» Material for the task

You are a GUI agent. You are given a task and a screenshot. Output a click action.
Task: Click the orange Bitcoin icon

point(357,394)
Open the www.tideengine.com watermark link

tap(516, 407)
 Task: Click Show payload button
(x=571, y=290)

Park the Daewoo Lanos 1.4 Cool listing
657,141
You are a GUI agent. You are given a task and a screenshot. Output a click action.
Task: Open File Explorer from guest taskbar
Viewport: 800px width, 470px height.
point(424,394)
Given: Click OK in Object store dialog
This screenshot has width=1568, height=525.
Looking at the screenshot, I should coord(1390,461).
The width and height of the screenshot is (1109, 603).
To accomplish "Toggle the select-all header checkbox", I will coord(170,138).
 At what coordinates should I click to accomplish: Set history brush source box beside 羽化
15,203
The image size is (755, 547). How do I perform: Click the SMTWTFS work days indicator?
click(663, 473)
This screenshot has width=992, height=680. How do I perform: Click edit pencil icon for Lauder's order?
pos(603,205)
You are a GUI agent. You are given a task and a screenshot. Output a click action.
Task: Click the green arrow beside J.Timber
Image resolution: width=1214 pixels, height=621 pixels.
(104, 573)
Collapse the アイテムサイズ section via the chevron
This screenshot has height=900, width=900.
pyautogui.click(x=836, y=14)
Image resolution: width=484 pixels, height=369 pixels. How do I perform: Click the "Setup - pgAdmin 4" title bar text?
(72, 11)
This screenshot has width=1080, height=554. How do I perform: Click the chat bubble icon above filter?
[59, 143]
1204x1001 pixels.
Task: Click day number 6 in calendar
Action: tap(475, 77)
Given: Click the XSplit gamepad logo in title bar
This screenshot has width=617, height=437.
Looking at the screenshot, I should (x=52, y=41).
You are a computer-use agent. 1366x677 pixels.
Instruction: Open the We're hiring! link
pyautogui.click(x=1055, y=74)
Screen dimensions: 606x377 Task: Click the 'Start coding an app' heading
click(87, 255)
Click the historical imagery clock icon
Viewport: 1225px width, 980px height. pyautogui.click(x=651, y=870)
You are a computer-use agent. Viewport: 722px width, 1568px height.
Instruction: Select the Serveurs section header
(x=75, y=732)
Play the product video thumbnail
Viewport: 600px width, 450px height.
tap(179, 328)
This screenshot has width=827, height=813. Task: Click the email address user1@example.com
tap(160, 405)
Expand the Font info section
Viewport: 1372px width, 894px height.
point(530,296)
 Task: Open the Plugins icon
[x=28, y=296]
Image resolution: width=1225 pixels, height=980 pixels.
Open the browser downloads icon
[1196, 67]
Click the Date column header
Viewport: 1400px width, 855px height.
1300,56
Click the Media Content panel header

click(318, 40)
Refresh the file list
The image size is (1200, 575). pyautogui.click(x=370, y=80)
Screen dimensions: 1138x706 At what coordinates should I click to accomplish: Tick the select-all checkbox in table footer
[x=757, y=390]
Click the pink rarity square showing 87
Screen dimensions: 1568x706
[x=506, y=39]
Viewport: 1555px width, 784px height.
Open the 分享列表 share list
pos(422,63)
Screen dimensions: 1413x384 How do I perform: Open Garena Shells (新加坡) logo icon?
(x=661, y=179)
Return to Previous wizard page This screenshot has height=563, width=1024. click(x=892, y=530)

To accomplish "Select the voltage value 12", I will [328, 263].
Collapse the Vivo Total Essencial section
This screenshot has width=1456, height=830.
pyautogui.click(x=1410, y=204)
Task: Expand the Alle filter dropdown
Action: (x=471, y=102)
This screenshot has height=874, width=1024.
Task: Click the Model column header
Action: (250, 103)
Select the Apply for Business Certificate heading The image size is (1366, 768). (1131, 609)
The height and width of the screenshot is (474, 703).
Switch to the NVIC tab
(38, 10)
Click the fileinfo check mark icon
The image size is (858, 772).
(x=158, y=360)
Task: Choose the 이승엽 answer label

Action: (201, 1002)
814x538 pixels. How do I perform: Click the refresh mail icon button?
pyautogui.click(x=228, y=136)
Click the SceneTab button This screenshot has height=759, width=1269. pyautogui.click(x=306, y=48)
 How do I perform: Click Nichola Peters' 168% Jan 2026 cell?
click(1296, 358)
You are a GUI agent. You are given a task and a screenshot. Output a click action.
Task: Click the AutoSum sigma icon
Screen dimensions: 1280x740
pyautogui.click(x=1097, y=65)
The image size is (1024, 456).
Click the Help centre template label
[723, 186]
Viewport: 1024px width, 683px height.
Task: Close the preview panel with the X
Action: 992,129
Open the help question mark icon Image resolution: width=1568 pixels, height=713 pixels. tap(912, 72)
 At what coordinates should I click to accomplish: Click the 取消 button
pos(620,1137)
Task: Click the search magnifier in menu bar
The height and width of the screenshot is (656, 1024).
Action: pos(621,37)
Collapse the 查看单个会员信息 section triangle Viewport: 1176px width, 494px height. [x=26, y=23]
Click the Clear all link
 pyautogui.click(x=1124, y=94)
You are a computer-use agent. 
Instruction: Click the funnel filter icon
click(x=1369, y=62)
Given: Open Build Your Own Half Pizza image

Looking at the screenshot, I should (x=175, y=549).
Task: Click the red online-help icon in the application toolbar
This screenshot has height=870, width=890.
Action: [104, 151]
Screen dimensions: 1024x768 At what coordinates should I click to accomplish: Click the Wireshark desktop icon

» What needs to be done
Show me each line of the listing above with "computer" in it.

» Exercise solution
You are a computer-use agent. 1366x677 pixels.
You are a computer-use agent. Viewport: 722px width, 1568px height.
You are a computer-use agent. 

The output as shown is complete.